As the Church, our ministries are opportunities for us to reveal God’s power in our words and actions. Here at Ascension one way we have done that for the last thirteen years is by providing a hot meal to those who were hungry. In 2005, volunteers began preparing and serving a meal on the first Wednesday of each month. Monthly, as many as fifty people would come into the fellowship hall to eat lunch. A few years later, more congregations became involved in feeding ministries and now hungry people can find a meal every day of the week in the city of Shelby. Our volunteers continued to feed hungry people, preparing a meal for the men’s shelter when it was in the building behind our property, and after the Rescue Mission opened its new facility on Buffalo Street. Throughout these 13 years, donors have contributed money and groceries to sustain the ministry and provide a place “for God’s glory and mercy to break forth in the world.”[ii]

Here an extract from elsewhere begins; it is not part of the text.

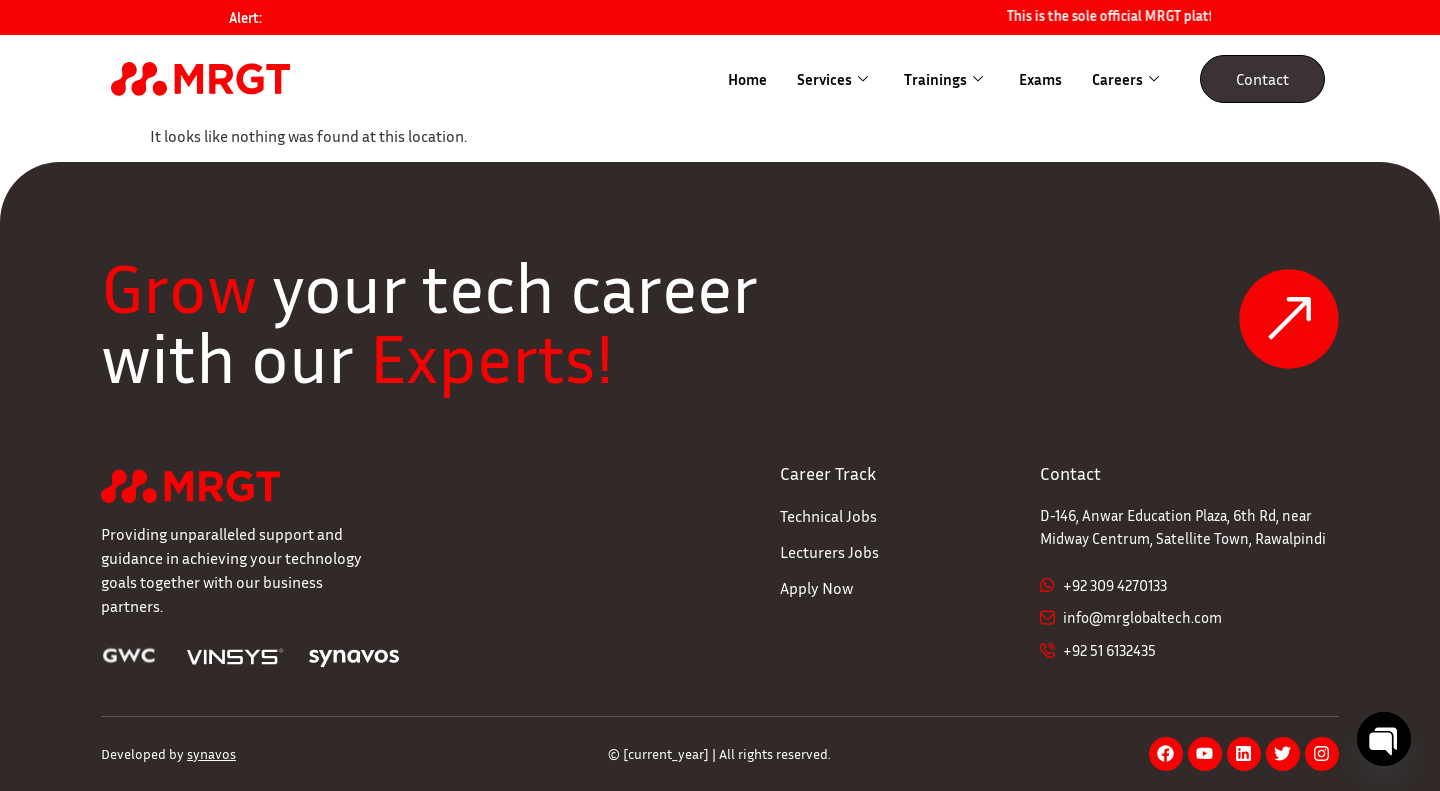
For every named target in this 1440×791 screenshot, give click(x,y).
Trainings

Later this morning we will close this specific outreach ministry with prayers of thanksgiving for its volunteers and donors, and while we end this season of outreach ministry, may we always look and listen to see where God has come to meet us, remembering that, often, it is the seemingly foolish ideas, absurd odds, and even inadequate resources, that lead to miracles.[iii]

Let us pray…[iv]
Loving God,
Thank you for the surprising gift of Your Son who is the bread of life for us all.
You nurture and strengthen all who look to Your hand.
May we offer ourselves to the world that all may know Your abundant mercy.
We pray in the name of Jesus.
Amen.

[i] Feasting on the Word: Year B, Volume 3: Pentecost and Season after Pentecost 1 (Propers 3-16) (Feasting on the Word: Year B volume) (Kindle Locations 10248-10249). Presbyterian Publishing Corporation. Kindle Edition.
[ii] Feasting on the Word, Kindle Locations 10126-10127.
[iii] Pulpit Fiction, Tenth Sunday after Pentecost.